### To do
Please, starting at the line that contains "This screenshot has", reproduce every line exactly until the records run out, skipping all pictures.

··· Given data

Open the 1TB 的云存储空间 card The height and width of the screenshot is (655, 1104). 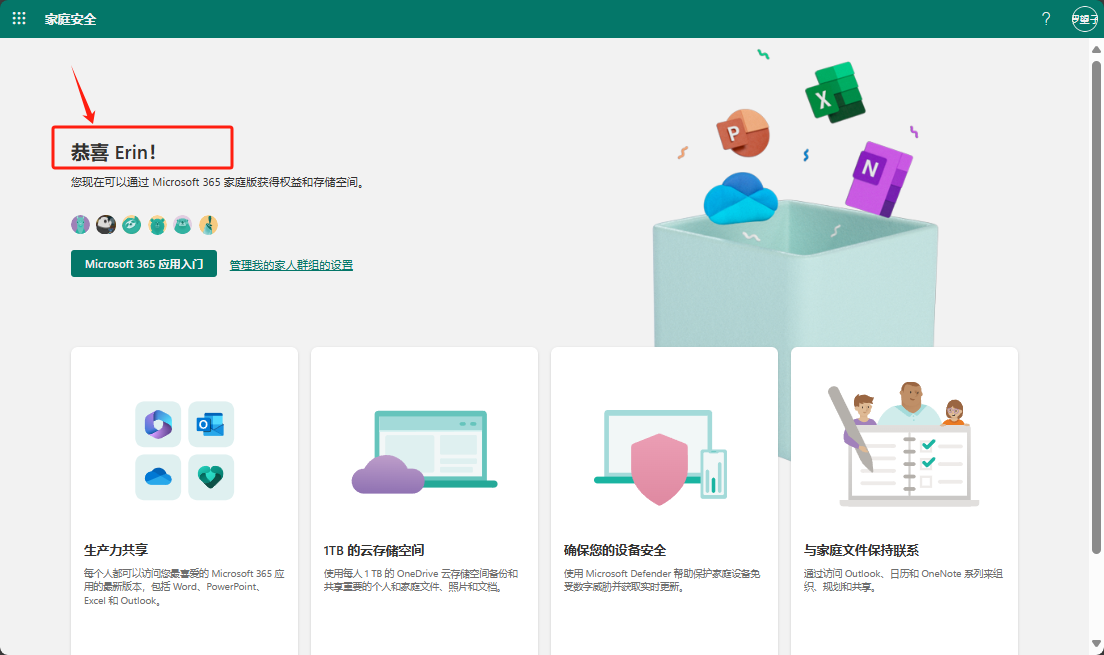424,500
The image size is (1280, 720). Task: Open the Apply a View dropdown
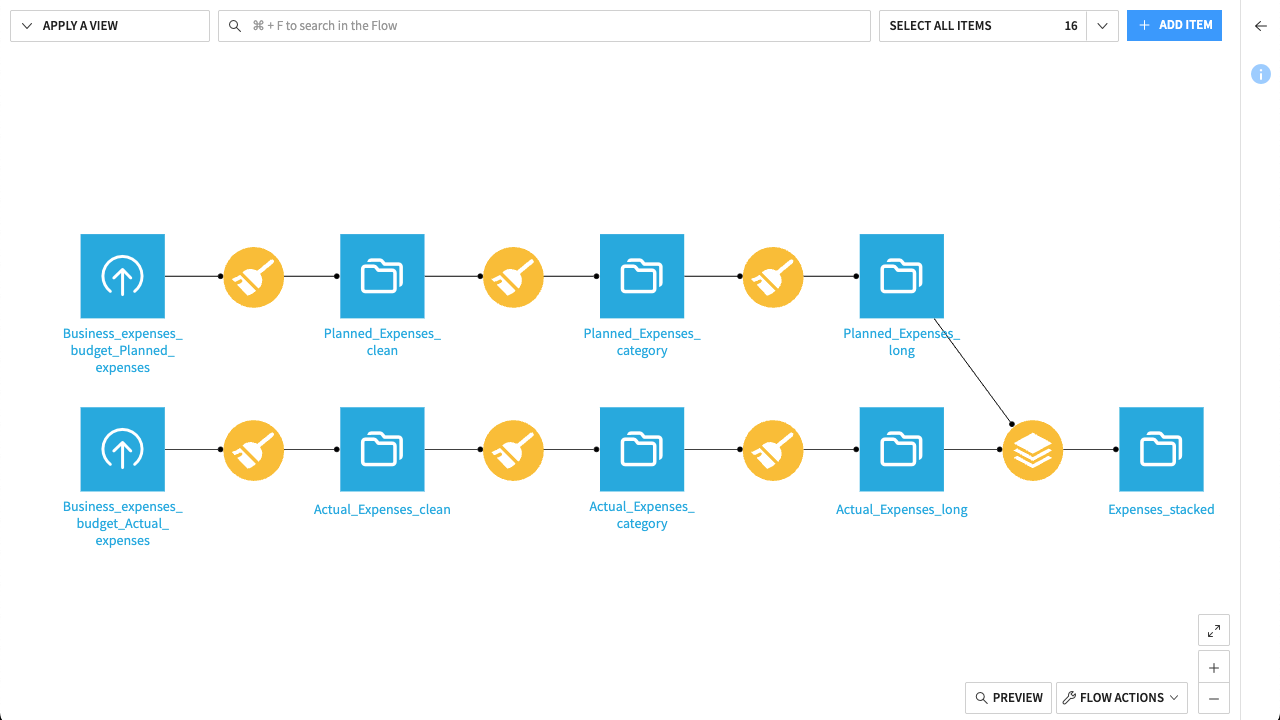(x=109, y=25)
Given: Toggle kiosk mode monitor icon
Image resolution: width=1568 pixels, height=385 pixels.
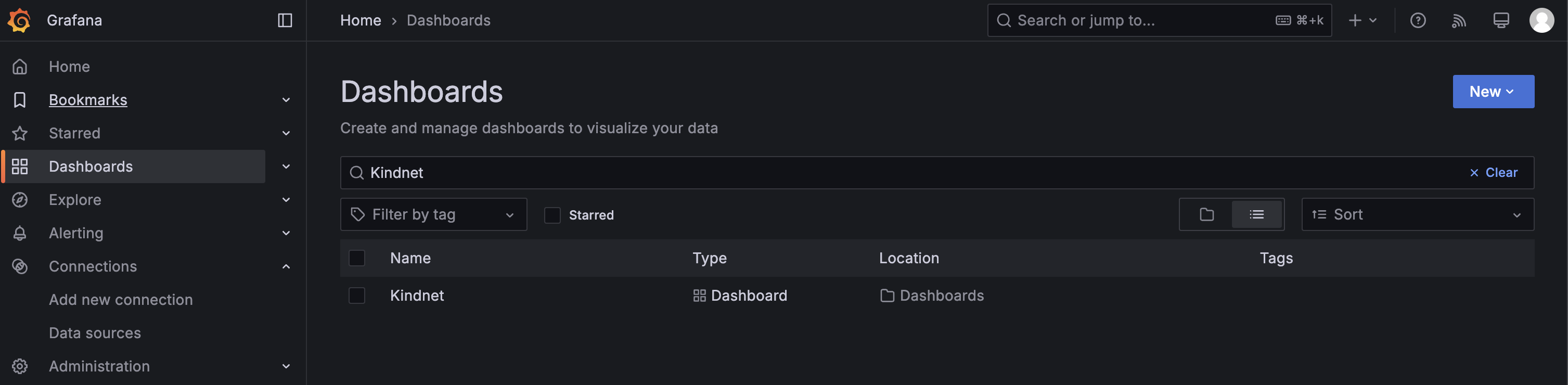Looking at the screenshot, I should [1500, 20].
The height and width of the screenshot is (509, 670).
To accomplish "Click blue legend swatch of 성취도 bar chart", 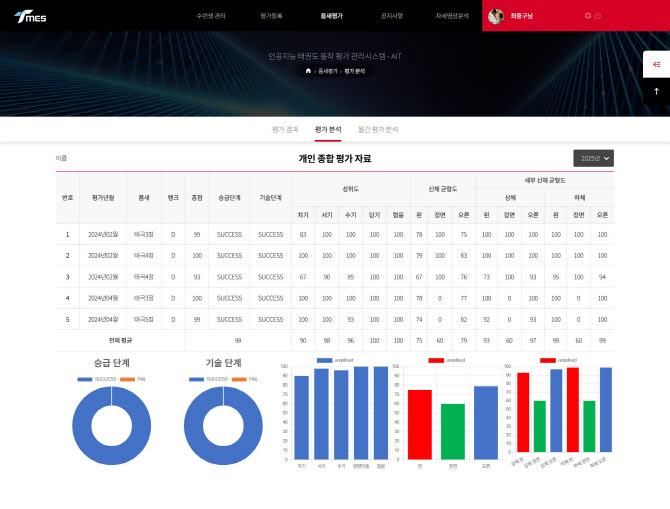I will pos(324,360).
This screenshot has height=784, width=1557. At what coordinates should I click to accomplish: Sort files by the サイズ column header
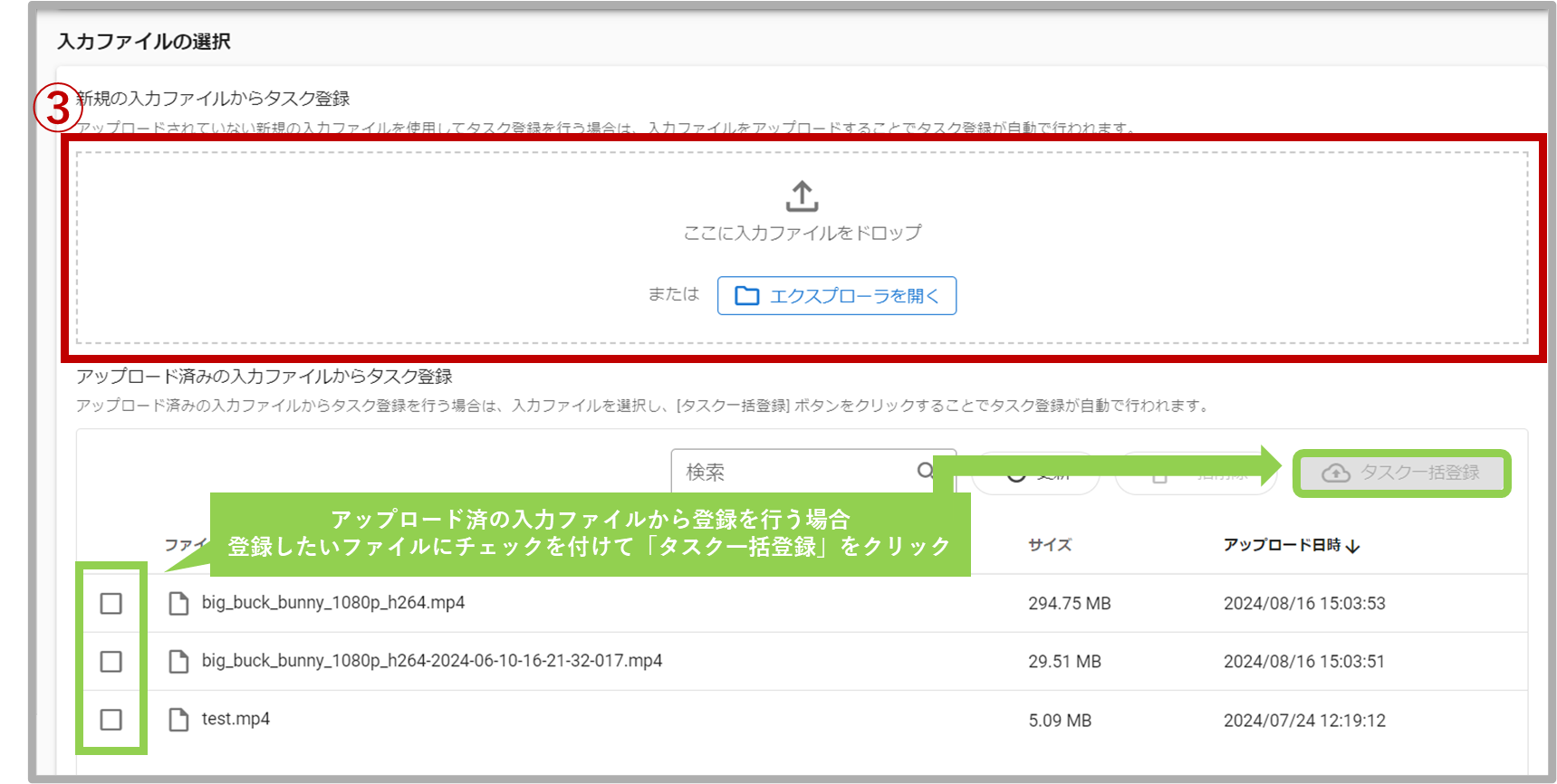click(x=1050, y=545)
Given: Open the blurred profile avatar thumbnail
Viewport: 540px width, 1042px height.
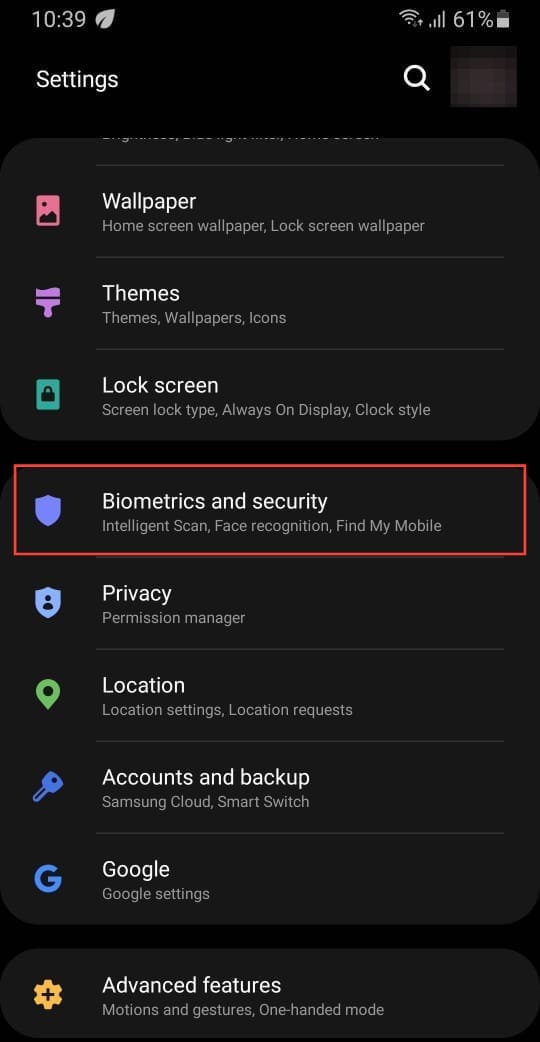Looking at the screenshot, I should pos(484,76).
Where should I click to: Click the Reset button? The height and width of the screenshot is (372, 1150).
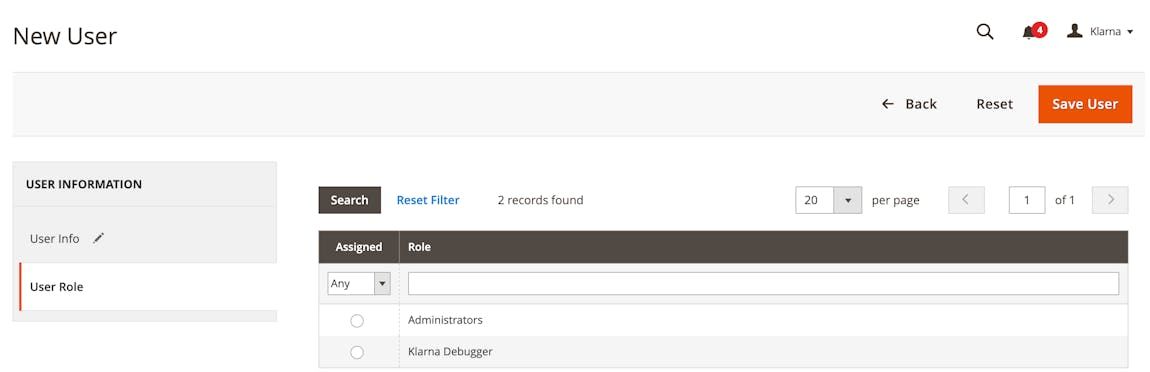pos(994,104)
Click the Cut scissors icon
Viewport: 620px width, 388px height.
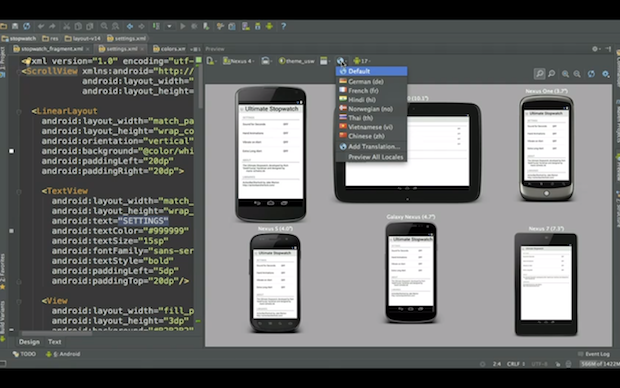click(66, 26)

······

### Task response
This screenshot has height=784, width=1557. At what coordinates should I click to accomplish: Sort files by the サイズ column header
click(x=1050, y=545)
Given: Open the blurred profile avatar thumbnail
Viewport: 540px width, 1042px height.
Looking at the screenshot, I should pos(484,76).
Where should I click to: Click the Reset button? The height and width of the screenshot is (372, 1150).
pos(994,104)
Click the Cut scissors icon
Viewport: 620px width, 388px height.
click(66, 26)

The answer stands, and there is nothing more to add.